_DATA SHOWN_.
━━━━━━━━━━━━━━━━━━━━

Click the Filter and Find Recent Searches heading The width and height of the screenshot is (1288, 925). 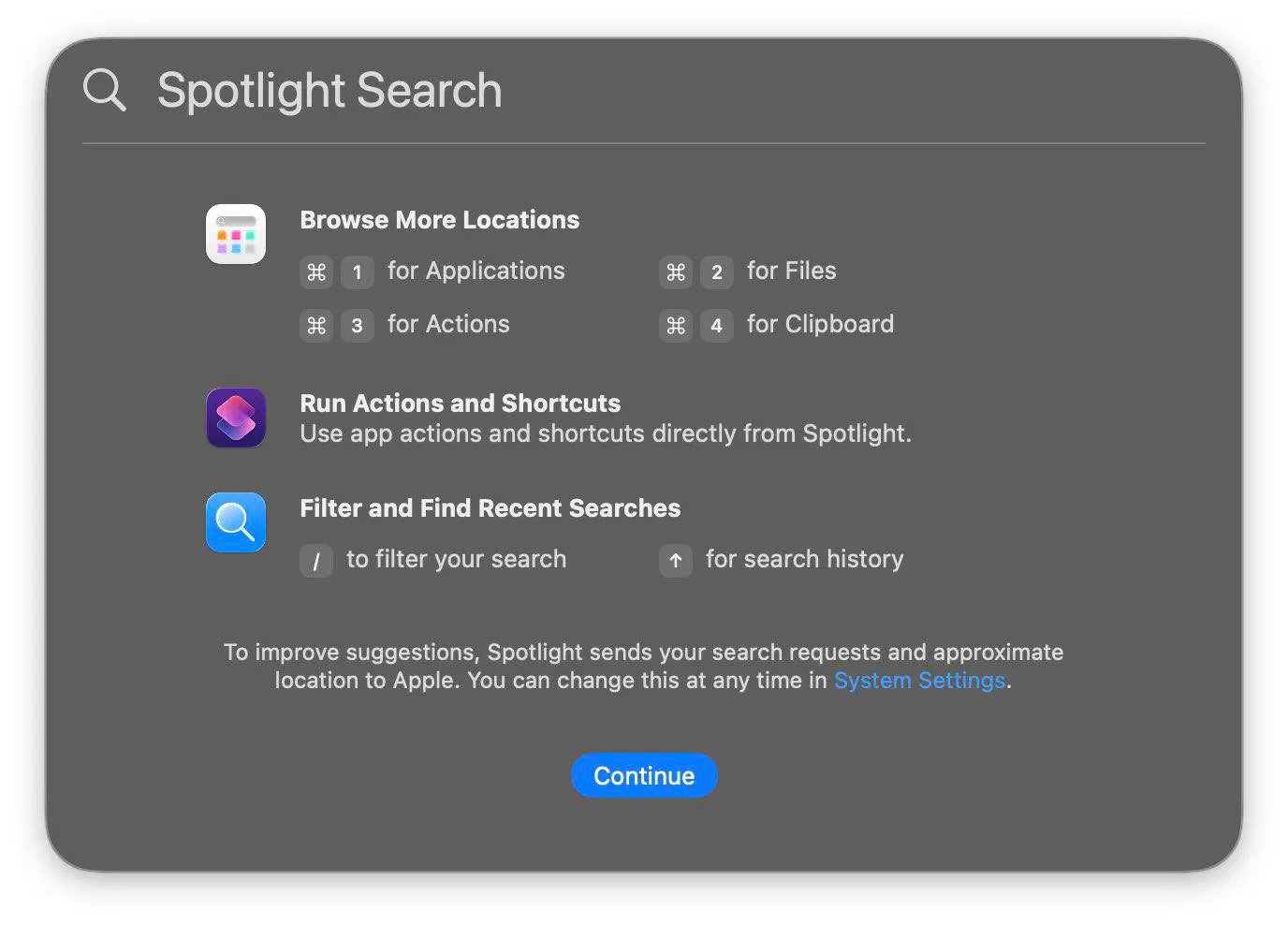coord(490,508)
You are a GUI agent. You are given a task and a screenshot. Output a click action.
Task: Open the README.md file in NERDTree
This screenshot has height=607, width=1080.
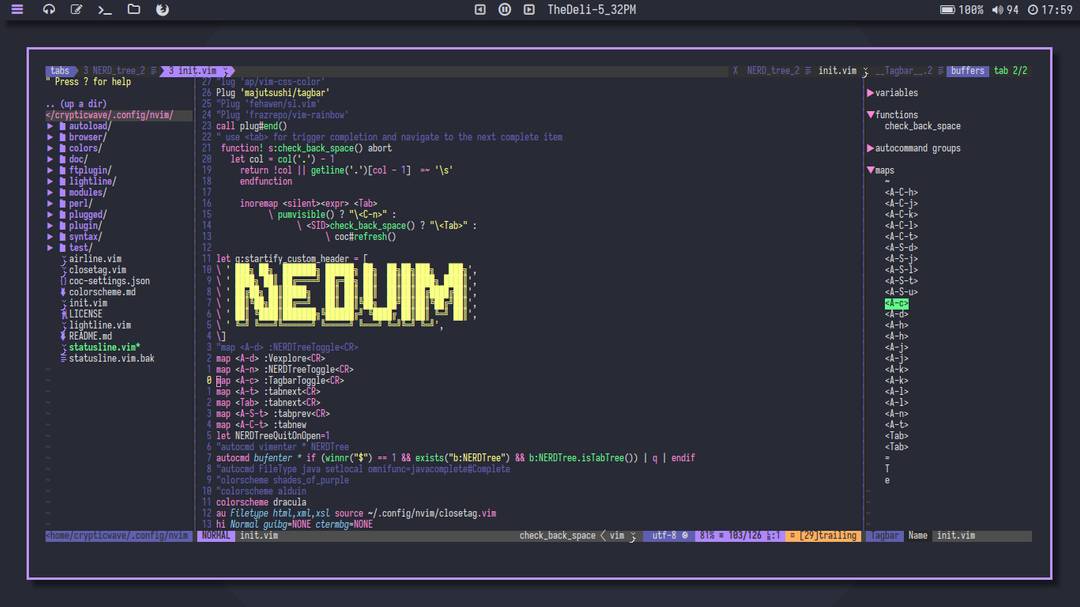point(90,335)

━━━━━━━━━━━━━━━━━━━━

_WHAT IS NEEDED_. The expected answer is the line with "You are a GUI" followed by every remaining line of the listing, each restated exactly, with all pictures dropped.

_ANSWER BOX_.
You are a GUI agent. You are given a task and a screenshot. Output a click action.
Task: Open the README.md file in NERDTree
This screenshot has height=607, width=1080.
point(90,335)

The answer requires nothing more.